「成年後見人」もっと身近に 制度活用へ講演会開催 地域連携の必要性など理解 住田で

▲ 小野寺氏(写真奥)が二戸地域での事例を交えながらアドバイス

 住田町社会福祉協議会による成年後見講演会は22日、町役場町民ホールで開かれた。高齢化社会が進行する中、さまざまな契約手続きに対する円滑な対応や見守り充実に向け、住民や福祉機関などが成年後見人を担う必要性が高まっており、町内では「町民後見人」の育成が進む。訪れた地域住民は、気仙全体での権利擁護支援の地域連携ネットワークの重要性などを確認しながら、制度活用への意識を高めた。

 

二戸の事例に学ぶ

 

 成年後見は、認知症高齢者や知的障害者をはじめ判断能力が不十分で、自分一人では契約や財産の管理などが難しい住民を支援する制度。親族のほかに弁護士や司法書士らが担っているが、高齢化の進行や制度改正などに伴い、一定の知識などを身につけた住民を養成する機運が高まっている。
 同町の人口は昨年12月末で5384人で、年間100人ペースで減少。

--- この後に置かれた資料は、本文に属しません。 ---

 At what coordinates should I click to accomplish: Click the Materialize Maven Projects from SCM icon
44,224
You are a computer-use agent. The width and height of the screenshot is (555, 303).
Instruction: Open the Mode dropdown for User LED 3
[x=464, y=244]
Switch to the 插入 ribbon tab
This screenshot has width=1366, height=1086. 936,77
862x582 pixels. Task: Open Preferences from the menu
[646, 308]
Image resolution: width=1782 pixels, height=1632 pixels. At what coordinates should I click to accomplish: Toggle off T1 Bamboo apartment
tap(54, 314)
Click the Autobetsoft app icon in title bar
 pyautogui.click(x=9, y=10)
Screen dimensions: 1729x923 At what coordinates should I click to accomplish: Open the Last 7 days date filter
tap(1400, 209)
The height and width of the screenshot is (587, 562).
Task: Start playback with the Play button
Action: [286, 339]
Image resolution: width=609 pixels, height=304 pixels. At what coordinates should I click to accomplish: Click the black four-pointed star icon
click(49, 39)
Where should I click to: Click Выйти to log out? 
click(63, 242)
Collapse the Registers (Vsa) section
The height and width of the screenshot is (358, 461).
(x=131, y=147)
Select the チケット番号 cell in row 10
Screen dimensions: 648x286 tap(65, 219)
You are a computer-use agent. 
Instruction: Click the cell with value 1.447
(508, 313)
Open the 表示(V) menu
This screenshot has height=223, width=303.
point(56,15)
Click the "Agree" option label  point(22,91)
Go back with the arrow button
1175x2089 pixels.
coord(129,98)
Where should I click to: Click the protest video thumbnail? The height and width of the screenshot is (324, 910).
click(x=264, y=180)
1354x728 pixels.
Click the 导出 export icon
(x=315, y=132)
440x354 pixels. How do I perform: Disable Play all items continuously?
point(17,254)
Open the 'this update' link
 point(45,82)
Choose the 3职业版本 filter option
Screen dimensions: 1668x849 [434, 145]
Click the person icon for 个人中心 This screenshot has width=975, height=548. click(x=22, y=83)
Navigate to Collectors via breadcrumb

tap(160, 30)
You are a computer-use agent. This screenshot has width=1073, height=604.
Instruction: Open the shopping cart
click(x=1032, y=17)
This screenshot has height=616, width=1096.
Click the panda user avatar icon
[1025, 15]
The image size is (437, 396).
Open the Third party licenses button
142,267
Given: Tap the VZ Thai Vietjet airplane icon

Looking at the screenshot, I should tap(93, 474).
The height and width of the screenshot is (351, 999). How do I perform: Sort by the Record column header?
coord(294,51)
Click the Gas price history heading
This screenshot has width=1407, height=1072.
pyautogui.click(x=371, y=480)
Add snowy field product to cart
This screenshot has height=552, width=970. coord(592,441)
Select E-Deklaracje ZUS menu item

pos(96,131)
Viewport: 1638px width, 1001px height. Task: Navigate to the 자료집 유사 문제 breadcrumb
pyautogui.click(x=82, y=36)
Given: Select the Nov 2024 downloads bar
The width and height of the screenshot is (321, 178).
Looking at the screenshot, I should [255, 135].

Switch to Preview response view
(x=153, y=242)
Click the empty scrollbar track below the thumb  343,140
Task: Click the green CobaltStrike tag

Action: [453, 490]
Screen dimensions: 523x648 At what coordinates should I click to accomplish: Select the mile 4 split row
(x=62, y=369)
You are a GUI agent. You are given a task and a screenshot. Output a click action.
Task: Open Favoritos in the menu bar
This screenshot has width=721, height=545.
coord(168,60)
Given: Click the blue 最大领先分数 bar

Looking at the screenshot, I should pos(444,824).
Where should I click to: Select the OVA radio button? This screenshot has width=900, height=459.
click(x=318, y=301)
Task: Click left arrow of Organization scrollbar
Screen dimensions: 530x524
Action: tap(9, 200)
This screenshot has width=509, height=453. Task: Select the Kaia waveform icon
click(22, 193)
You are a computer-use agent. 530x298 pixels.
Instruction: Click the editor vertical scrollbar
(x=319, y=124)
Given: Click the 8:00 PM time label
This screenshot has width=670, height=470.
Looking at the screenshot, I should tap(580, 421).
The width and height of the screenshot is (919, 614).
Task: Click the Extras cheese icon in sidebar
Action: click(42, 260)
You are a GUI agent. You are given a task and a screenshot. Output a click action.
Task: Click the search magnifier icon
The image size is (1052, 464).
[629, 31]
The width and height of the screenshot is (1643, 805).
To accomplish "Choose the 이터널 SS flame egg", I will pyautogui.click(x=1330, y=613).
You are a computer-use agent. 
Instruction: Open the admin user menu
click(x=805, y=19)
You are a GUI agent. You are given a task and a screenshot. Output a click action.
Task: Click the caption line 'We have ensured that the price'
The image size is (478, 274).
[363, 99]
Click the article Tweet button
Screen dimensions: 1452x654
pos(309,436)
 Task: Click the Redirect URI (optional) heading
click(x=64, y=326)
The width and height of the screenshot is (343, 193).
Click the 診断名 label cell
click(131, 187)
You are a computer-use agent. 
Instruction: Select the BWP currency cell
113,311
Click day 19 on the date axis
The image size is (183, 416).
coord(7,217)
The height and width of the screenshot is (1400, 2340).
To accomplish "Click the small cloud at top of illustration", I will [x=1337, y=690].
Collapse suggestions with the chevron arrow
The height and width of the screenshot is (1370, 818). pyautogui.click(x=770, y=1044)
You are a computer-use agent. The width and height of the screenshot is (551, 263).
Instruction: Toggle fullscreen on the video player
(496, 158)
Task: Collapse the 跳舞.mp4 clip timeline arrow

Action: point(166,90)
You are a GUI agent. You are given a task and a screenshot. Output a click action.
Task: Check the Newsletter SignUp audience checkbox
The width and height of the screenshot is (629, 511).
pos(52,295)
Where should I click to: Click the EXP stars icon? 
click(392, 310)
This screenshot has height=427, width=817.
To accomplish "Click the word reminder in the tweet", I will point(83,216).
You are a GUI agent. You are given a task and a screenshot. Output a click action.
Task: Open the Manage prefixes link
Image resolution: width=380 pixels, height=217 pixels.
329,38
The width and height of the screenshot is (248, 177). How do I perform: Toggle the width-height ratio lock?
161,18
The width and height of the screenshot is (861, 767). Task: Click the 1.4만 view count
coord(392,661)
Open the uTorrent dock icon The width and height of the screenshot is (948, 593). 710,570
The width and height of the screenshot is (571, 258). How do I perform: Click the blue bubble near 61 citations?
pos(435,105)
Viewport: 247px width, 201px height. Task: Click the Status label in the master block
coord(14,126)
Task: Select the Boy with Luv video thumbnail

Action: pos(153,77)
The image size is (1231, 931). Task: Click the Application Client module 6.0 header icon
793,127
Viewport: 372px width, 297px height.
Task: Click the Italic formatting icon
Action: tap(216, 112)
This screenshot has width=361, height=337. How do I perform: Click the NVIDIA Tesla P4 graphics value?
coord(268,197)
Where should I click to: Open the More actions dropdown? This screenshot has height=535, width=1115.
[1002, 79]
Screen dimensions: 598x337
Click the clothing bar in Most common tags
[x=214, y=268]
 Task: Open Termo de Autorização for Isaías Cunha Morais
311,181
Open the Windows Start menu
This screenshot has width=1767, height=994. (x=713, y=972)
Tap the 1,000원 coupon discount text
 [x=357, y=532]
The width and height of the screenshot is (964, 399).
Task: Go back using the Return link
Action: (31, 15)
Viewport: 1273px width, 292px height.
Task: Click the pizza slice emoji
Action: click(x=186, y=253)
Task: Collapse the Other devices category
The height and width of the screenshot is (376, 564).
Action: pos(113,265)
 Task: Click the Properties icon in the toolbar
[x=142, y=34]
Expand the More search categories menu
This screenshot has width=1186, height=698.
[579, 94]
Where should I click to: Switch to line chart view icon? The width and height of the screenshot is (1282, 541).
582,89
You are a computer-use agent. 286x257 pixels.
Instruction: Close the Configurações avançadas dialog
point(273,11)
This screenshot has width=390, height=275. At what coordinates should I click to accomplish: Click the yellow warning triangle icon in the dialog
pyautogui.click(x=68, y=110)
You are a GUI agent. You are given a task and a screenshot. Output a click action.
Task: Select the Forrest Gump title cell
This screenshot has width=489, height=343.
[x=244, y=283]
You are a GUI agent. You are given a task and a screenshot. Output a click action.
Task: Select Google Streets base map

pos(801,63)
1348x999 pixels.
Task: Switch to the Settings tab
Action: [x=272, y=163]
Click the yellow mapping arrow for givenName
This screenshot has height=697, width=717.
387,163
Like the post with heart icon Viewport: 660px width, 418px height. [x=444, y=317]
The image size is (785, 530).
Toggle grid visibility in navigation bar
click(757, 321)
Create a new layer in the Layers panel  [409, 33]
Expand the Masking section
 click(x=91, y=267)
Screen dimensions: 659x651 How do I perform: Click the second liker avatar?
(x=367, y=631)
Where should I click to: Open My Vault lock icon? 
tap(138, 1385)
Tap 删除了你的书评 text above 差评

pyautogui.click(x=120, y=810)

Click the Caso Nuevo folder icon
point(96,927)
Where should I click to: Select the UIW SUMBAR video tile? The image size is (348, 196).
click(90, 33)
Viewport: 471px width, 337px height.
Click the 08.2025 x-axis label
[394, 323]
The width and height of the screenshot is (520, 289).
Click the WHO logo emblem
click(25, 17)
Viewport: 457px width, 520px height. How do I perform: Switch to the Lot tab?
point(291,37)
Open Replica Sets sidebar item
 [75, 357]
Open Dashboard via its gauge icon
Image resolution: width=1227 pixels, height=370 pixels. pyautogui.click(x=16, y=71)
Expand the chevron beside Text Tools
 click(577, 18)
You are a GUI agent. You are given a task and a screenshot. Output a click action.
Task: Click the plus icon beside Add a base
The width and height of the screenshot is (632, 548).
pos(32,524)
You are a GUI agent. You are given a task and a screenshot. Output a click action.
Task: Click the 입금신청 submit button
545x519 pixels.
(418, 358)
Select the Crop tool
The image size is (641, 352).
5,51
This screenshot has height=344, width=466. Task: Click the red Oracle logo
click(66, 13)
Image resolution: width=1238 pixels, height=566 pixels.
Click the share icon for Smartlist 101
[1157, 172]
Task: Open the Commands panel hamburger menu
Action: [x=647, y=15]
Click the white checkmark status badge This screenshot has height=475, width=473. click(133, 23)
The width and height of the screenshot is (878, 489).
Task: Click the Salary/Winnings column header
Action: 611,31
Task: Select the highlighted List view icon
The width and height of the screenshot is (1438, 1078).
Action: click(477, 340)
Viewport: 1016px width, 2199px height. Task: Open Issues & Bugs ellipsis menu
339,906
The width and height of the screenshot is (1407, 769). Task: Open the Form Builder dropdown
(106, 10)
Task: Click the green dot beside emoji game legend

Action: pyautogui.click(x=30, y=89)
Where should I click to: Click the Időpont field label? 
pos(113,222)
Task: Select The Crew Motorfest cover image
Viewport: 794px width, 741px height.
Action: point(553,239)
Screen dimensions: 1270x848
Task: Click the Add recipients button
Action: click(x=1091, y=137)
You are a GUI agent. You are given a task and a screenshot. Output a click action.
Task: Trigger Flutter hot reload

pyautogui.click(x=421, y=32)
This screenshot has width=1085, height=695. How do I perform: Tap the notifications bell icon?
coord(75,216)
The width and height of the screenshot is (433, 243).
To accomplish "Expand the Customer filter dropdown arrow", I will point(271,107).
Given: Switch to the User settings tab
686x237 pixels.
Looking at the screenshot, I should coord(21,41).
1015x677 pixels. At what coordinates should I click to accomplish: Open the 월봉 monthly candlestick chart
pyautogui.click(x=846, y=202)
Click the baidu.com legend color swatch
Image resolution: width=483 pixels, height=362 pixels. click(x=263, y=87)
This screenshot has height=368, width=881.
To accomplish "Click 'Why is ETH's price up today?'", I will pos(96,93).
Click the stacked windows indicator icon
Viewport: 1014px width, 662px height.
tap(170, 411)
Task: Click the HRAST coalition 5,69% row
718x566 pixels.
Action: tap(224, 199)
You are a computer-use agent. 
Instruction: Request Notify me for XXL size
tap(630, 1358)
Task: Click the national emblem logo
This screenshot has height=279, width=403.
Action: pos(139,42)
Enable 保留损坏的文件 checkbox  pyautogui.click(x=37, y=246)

一方で、65歳以上人口はほぼ横ばいであることから、高齢化率が上昇を続け、20年前の平成12年度には32・68%だったのが、44・2%となった。町内2152世帯のうち1人暮らしは400世帯を占め、高齢者の割合が増えている。
 町や町社会福祉協議会は本年度、昨年度に開催した後見人養成講座修了者を生かした町民後見人活用につなげる体制整備を本格化。顔見知りの地域住民同士で支え合う体制に向けた住民啓発の一環として、講演会を企画した。
 気仙3市町などから約40人が出席。前半は「この町で、安心して、ずっと暮らしたい!」と題し、特定非営利活動法人カシオペア権利擁護支援センター(二戸市)の小野寺幸司所長が講演を行った。
 小野寺氏は身近な問題として、認知症などにより判断能力が不十分なために▽施設に入りたいが一人で契約できない▽金融機関で「本人以外は預金は下ろせない」と言われた▽保険金の受け取りが必要だが、一人では手続きができない▽遺産分割や相続手続きが自分の判断ではできない──などを例示。高齢化社会の進行により、成年後見制度の利用ニーズは増加するとの見方を示した。
 カシオペアセンターでは、27年度から「市民後見人」が受任している実績にも言及。後見人だけでなく、社会福祉士や法人などと一緒になって対応を進めている現状も示した。
 活動紹介の一方で「全国的にはあまり利用されてこなかった。必要な人はいるけれども、制度に結びついていない」とも指摘。権利擁護支援を行う地域連携ネットワークを構築する必要性も強調し、気仙をはじめ県内では設立が広がっていない中核機関の立ち上げに期待を込めた。
 このほか、小野寺氏は「財産管理に関する事務を、本人とともに成年後見人らが行うことで、本人を守るための制度」「認知症になっても障害があっても、住み慣れた地域で安心して人生を送るための生活資源として活用を」ともアドバイス。後半は、制度活用の事例を分かりやすくまとめた演劇の披露も行われた。
 町社協や町は新年度、町民後見人制度の運営推進体制について検討を進める方針。合わせて、昨年度の養成講座修了者との連携も強化することにしている。
 講演会に出席した下有住の千葉直市さん(68)は養成講座を受講し、町民後見人としての研修に励んでいる。「親族の後見は一人でもできたが、他人に関しては家族らとの調整で難しさを感じた。後見人が男女ペアで相談しやすい体制をとったり、チームや組織として活動していくことが重要」と話していた。